2

In this answer, user cfr offers the following code which gives output as in the following image:

\documentclass[border=11pt]{standalone}
\usepackage[linguistics]{forest}
\usepackage{amsmath,amssymb}
\forestset{
  declare toks={from}{},
  declare toks register={claim},
  claim=,
  ll proof/.style={
    for tree={math content},
    before typesetting nodes={
      if claim={}{}{
        replace by/.process={Rw{claim}{[##1, math content, append]}},
        no edge,
        before computing xy={l'=2\baselineskip},
      },
      tempcounta'=0,
      for tree breadth-first={
        tempcounta'+=1,
        content/.process={ OR OSl+tt= ? w  w3 {content}{tempcounta}{from}{}{}{(##1)}{##2.\quad ##1\quad ##3} }
      }
    },
    where n children=1{!1.no edge, before computing xy={!1.l'=\baselineskip}}{},
    close/.style={label=below:\textsf{x}},
  },
}
\begin{document}
\begin{forest}
  ll proof,
  claim=\vdash ((p\lor (q\land r))\to((p\lor q)\land (p\lor r)))
  [ \lnot ((p\lor (q\land r))\to((p\lor q)\land (p\lor r)))    
    [ (p\lor (q\land r)) , from=1
      [ \lnot ((p\lor q)\land (p\lor r)) , from=1
        [ p , from=2
          [ \lnot (p\lor q) , from=3
            [ \lnot p , from=6
              [ \lnot q , from=6, close
          ]]]
          [ \lnot (p\lor r) , from=3
            [1 \lnot p , from=7
            [1 \lnot r , from=7, close
        ]]]]
        [ (q\land r) , from=2
          [1 q , from=5
            [1 r , from=5
              [1 \lnot (p\lor q) , from=3
                [1 \lnot p , from=14
                  [1 \lnot q , from=14, close
              ]]]
              [1 \lnot (p\lor r) , from=3
                [1 \lnot p , from=15
                  [1 \lnot r , from=15, close
  ]]]]]]]]]
\end{forest}
\end{document}

A proof tree where each node has a line number, a quad space, a formula, a quad space and a justification

I am wondering if anyone knows how to modify the code to produce output as in the following image:

A proof tree where the line numbers, formulas and justifications on branches are horizontally aligned One approach I can think of is storing the widths of each of the widest line number, formula, and justification along each branch, and then wrapping the content of each node on the branch in a three-column tabular where the column widths are fixed to these maximum widths.
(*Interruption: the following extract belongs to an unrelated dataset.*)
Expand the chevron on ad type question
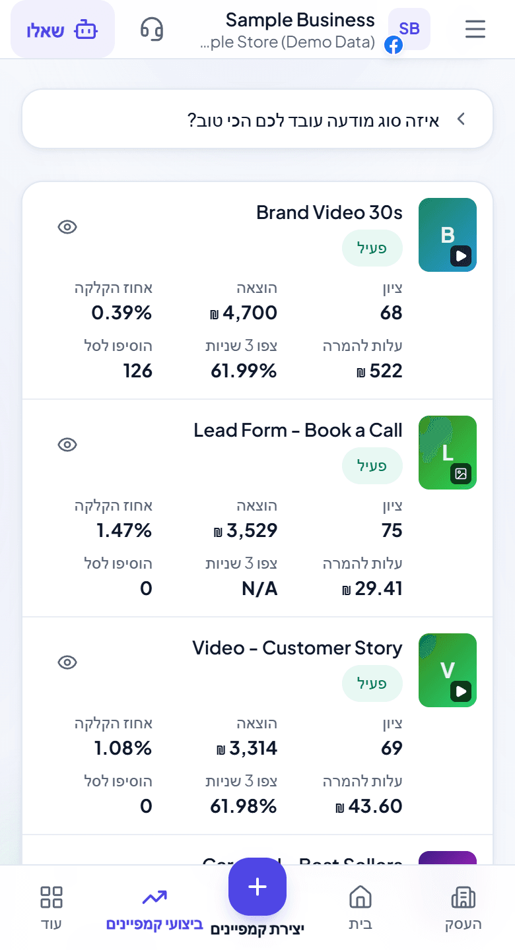pyautogui.click(x=462, y=119)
Then the position of the anchors of the nodes would be set to the north of the formula column so that the lines between branches are drawn to the centres of the formulas.
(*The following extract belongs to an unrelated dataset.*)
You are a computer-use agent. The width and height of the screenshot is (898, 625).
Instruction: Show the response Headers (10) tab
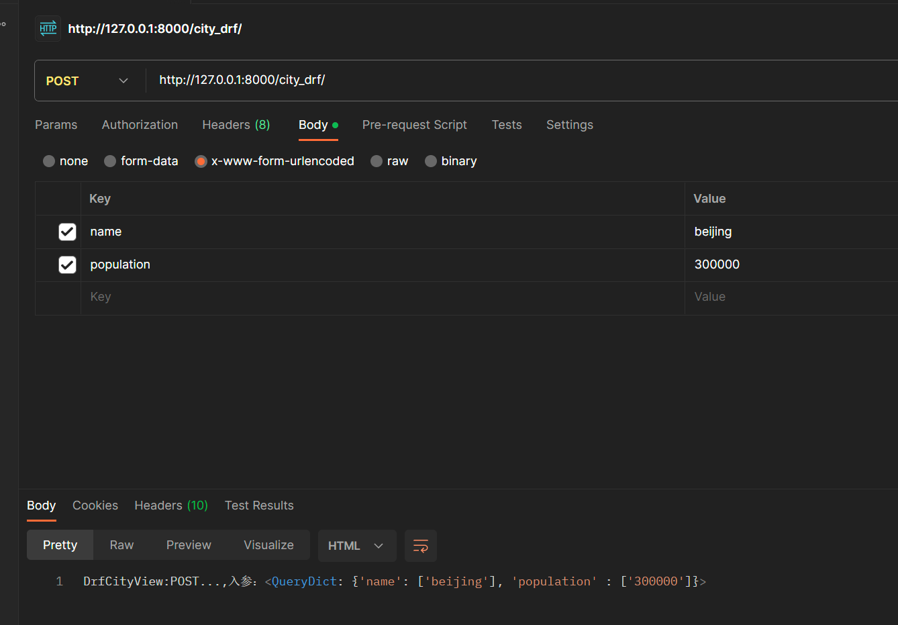(170, 506)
A significantly less elegant but much easier approach would be to have multiline tabulars containing all of the formulas on a branch (i.e. one for the formulas numbered 1, 2, 3; another for 4; another for 5, 8, 11; and so on). But I would like to avoid an approach like this which would require significant changes to the tree itself rather than its style.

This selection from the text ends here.